◆ What you are asked to do ◆
In the product liability passage below, what is the longstop period under the PLD?

◆ Passage for review ◆
Interestingly, the AI Liability Directive also includes similar terms empowering national courts to order manufacturers to disclose relevant evidence that is at its disposal. It appears there is an increasing focus within the EC on addressing what it perceives as an evidential imbalance between consumer and manufacturer.
|Cybersecurity||On 15 September 2022, the EC adopted a legislative proposal on cybersecurity requirements for products with digital elements (the “Cyber Resilience Act”). This will build upon existing rules to encourage manufacturers and software developers to mitigate cybersecurity risks. However, it does not address liability. The requirements contained within any Cyber Resilience Act will be persuasive when assessing liability under the proposed PLD.|
Checklist To Limit Risk:
[Downloadable version Here]
Companies should always refer to the specific regulations and guidance in place in the jurisdictions they are operating.
However, the following general principles may provide some helpful pointers for staying on the right side of the law:
- Implementing a specific quality and safety review of the final product with regulatory compliance and litigation risk mitigation in mind.
- Risk assess products at the design and manufacture stage with reuse and reparability in mind, including allowing for third-party specialist repairers but also consumers opting to repair.
- Implement systems and design features to identify inadequate repairs undertaken by third parties or inexperienced consumers leading to product failures. Think for example features such as the Liquid Contact Indicator used in most mobile phones.
- Incorporate into the design process features that mitigate the use of incompatible or faulty third-party spare parts.
- Robust data protection and cyber-security features should be an indelible part of the product design process, particularly on Internet of Things connected devices. This will help mitigate the dual risk of liability under the PLD and General Data Protection Regulation (“GDPR”).
- Product development should consider a product’s full lifespan and the associated liability. A reasonable starting point is the longstop period under the PLD, which is 10 years, or 15 years with latent injury. Companies should also consider how their products can be reused, repaired, re-manufactured in this context.
- Robust post-market surveillance following the release of a product to ensure any material change in product safety is monitored, escalated and addressed as appropriate, including through software or hardware mechanisms.
- For state of the art products, careful monitoring of the current state of scientific knowledge and implementing periodic reviews of historic products to ensure safety standards are maintained.

◆ Available data ◆
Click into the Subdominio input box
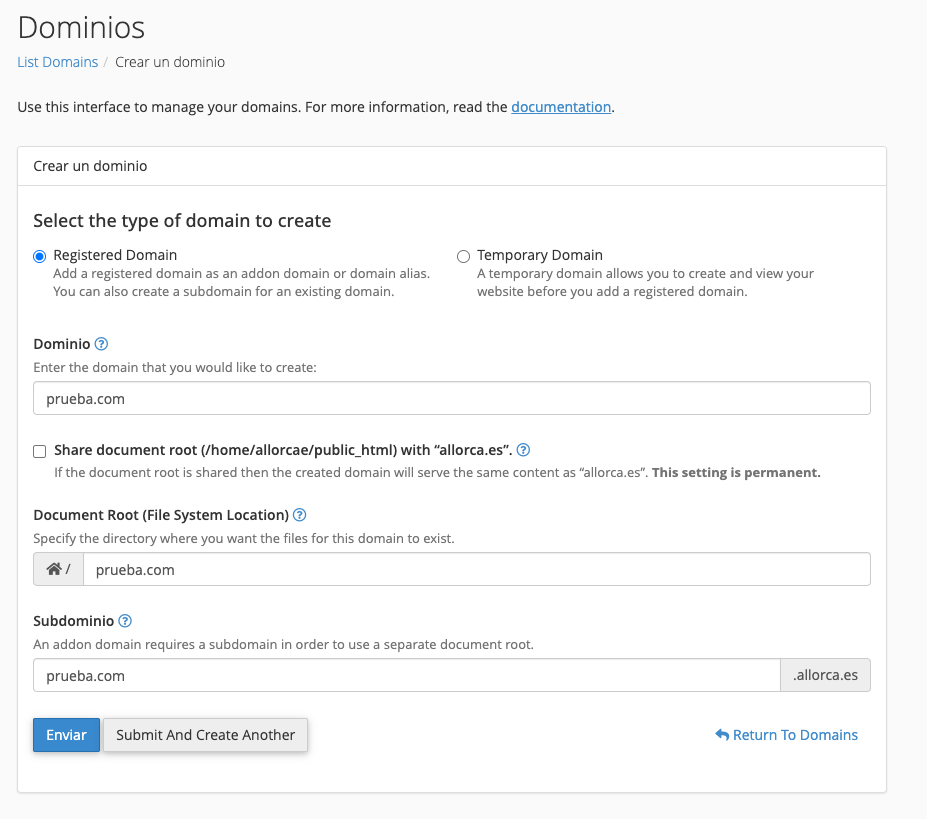This screenshot has width=927, height=819. pyautogui.click(x=406, y=675)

◆ Result for this exercise ◆
10 years, or 15 years with latent injury.